The former CEO of Papa John’s Pizza claims that the company is facing a decline due to bag management, poor food quality and more, according to Fox Business.

Schantter, who founded the company in 1984 claims that the business is staying afloat due to the pandemic.

He explains the issue at hand are, “lackluster pizza quality, limited pizza experience among leadership, the loosening of COVID restrictions on other competing dining options in the coming year, food cost pressures (as recently noted in Domino’s Q3 earnings release), and negative store growth in the U.S.”

“COVID-related sales increases beginning in March have been masking the deficiencies I noted above,” Schnatter writes.

“And when our economy, and more importantly the dining sector, likely returns to some sort of normalcy in 2021, it’s very likely these recent sales gains will fall by the wayside just as the virus itself likely will.”

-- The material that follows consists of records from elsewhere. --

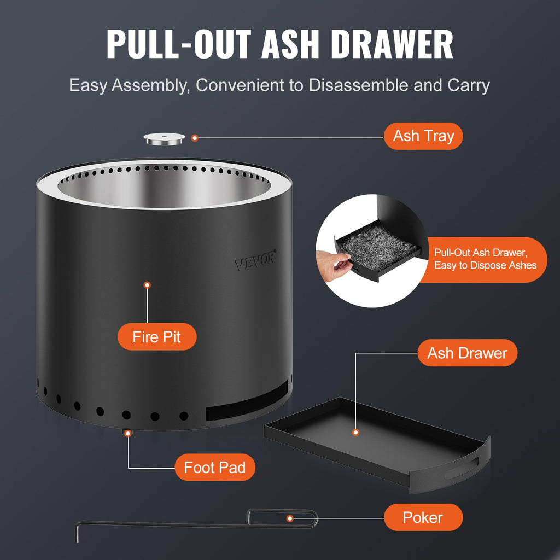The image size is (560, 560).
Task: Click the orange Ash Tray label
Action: pos(423,136)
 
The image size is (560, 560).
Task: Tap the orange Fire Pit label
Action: pos(156,336)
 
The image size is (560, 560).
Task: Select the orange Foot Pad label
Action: pos(214,468)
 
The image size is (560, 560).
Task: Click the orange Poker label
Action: pos(423,517)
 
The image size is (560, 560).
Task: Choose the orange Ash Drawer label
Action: pos(467,353)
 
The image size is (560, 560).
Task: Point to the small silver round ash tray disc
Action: pos(164,139)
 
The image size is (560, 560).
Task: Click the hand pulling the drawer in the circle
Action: pos(332,264)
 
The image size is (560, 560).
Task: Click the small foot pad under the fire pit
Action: pos(125,432)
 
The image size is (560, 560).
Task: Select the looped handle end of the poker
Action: pos(306,518)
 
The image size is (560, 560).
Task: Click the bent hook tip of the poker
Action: pos(78,532)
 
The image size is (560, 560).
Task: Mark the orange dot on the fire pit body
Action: pos(147,285)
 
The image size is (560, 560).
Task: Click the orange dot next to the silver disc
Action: pos(195,139)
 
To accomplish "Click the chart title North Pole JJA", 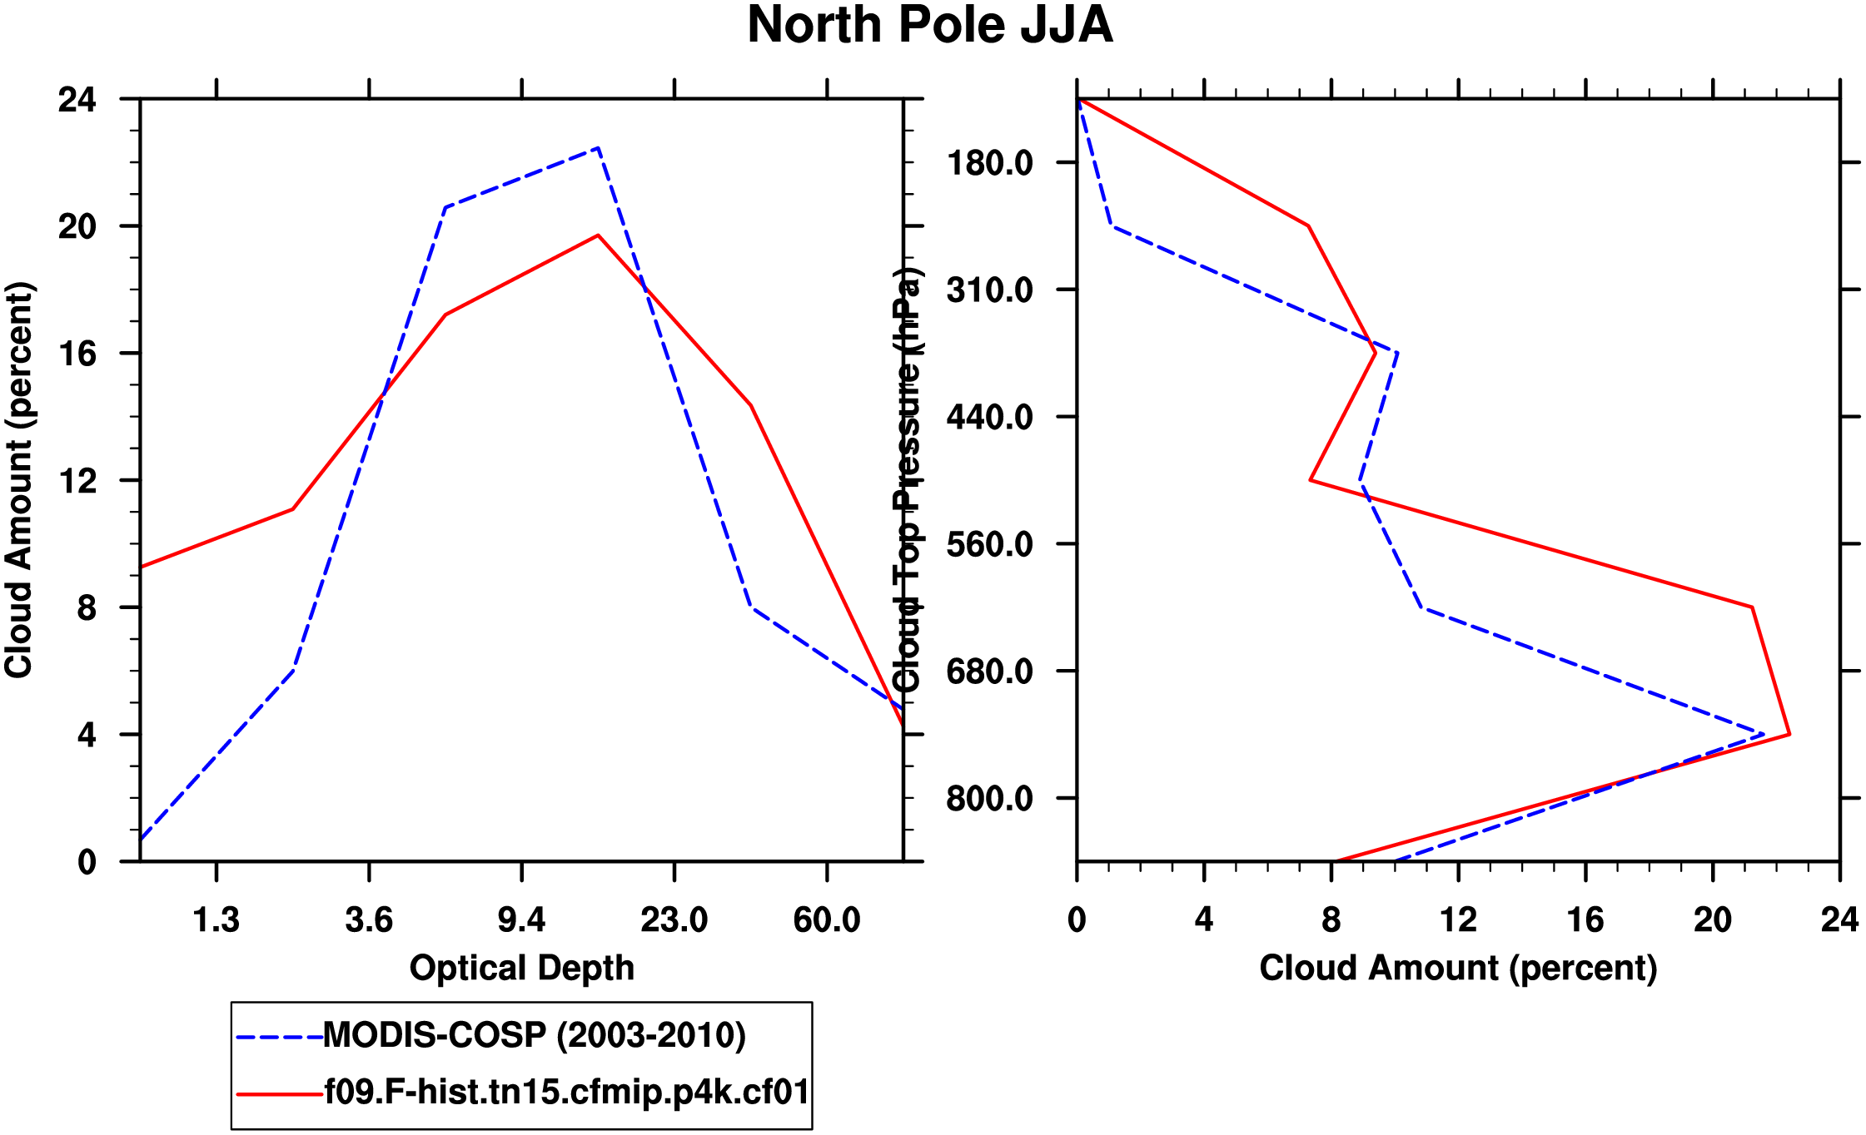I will (x=929, y=25).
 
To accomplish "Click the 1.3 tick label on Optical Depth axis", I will (x=216, y=920).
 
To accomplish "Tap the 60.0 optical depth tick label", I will (x=826, y=920).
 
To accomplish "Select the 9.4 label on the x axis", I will (x=521, y=920).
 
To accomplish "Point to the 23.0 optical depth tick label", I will (x=674, y=920).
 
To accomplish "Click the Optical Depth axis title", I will (x=521, y=968).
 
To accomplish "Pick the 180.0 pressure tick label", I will (x=990, y=162).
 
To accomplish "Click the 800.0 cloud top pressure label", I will (x=990, y=799).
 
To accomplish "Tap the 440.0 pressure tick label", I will (x=990, y=417).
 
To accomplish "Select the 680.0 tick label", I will (x=990, y=672).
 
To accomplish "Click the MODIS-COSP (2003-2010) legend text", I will (x=534, y=1035).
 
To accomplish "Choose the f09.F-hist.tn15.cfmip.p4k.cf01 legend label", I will (x=566, y=1092).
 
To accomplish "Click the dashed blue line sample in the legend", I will (x=279, y=1038).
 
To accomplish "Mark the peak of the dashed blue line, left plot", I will (x=598, y=148).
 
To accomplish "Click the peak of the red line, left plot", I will (x=598, y=235).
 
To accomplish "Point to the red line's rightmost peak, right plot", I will (x=1789, y=734).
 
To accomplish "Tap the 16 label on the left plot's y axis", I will (x=77, y=354).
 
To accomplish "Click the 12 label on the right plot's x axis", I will (x=1458, y=920).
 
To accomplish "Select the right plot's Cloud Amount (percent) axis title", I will (x=1458, y=968).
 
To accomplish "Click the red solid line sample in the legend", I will (x=279, y=1094).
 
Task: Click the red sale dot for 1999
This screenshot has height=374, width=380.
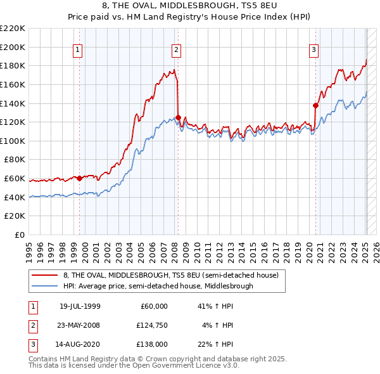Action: pos(80,178)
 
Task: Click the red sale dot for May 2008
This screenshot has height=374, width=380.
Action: pos(179,117)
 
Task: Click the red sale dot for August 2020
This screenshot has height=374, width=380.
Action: pos(315,105)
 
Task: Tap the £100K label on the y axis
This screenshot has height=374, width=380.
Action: pos(13,141)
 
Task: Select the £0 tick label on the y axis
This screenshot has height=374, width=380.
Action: pos(19,235)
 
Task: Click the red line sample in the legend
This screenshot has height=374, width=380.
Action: pos(45,274)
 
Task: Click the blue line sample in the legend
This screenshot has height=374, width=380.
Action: pos(45,286)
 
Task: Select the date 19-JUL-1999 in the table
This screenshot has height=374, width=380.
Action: pos(80,306)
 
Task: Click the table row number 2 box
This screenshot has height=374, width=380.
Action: pos(32,325)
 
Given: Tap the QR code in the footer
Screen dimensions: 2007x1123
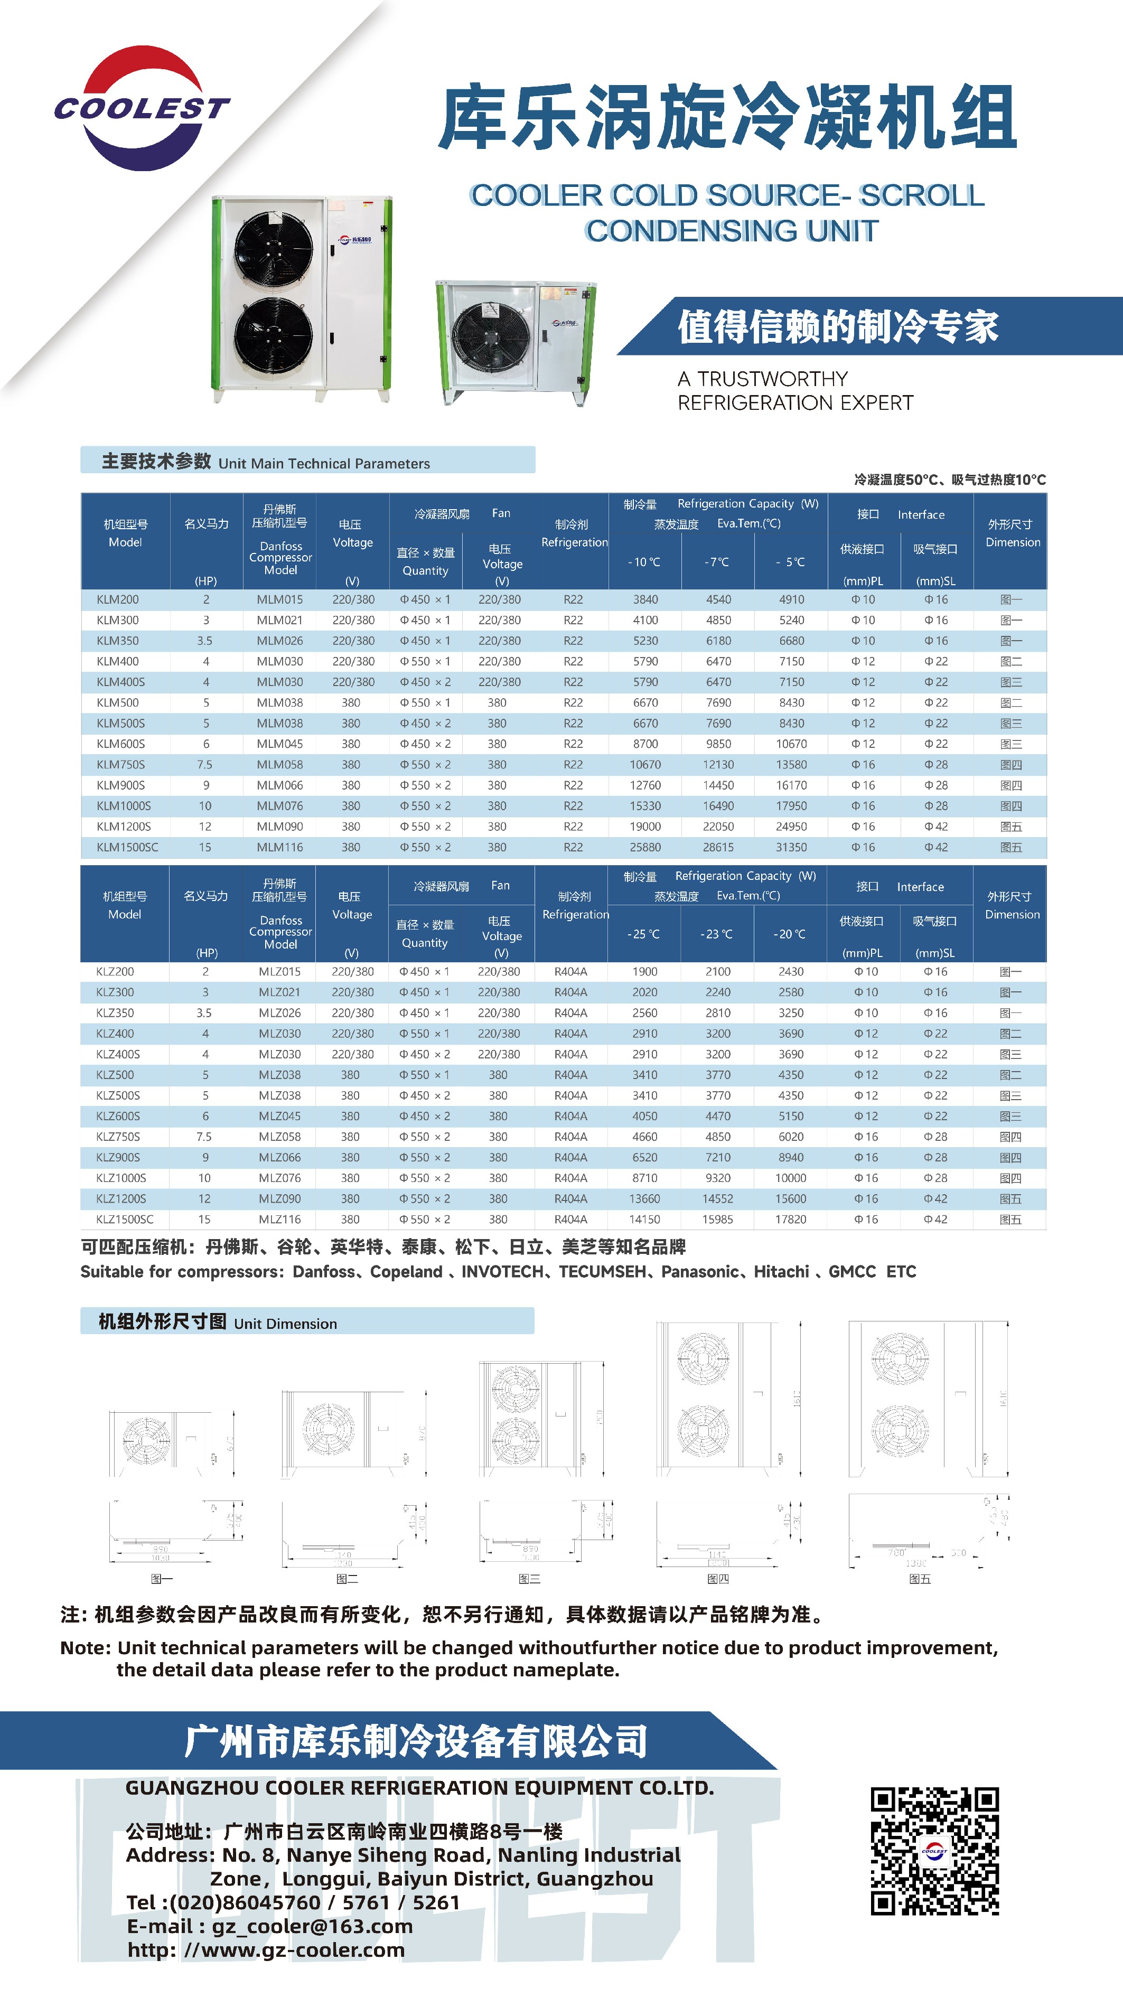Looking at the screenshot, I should click(x=934, y=1850).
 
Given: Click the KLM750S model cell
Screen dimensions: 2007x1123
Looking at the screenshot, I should click(x=121, y=764).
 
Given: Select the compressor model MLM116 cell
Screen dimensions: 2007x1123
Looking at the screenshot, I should click(x=280, y=847).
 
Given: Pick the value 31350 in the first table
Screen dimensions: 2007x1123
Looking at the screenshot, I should click(x=791, y=847).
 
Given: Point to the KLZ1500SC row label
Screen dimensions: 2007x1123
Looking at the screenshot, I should click(x=125, y=1220).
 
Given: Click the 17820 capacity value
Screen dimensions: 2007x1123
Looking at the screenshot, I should click(x=790, y=1220).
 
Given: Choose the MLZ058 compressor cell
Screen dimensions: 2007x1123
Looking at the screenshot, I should click(x=280, y=1137).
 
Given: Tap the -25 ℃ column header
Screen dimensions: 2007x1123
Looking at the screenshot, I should click(x=644, y=934).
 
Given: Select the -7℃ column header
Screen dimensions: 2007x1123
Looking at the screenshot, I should click(x=717, y=562).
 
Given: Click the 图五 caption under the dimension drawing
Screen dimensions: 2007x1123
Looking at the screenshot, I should click(x=920, y=1579).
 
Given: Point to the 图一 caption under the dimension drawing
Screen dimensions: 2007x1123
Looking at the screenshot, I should click(x=161, y=1579).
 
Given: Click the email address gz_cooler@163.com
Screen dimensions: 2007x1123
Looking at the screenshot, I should click(x=312, y=1926).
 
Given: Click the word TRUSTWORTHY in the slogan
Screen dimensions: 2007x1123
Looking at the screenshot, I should click(x=772, y=379).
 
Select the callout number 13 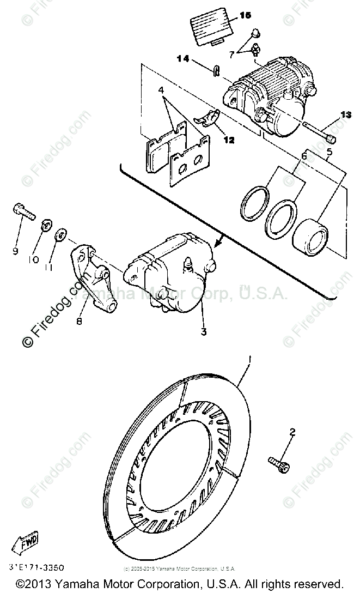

“With strong momentum and our potential expanding every day, we are investing in capabilities for future innovation and global growth, improving efficiencies, and better aligning our organization around the strategies that are driving our near- and long-term success,” Rob Lynch, Papa John’s president & CEO, said in a recent statement.

From Fox News:

The coronavirus pandemic has been a boon for restaurants that cater to convenience, and Papa John’s hasn’t missed out, as the company’s stock is up 23% year to date.

But Schnatter writes in Seeking Alpha that his former company, which he founded in 1984, is buoyed by the demand for quick and easy delivery during the pandemic.

The article he wrote Tuesday was a response to another bearish take on Papa John’s that says the franchise “has benefited from a rising tide this year, not its own execution.”

According to Schnatter, when the economy returns to normalcy following the coronavirus pandemic, these problems could cause the bottom to fall out.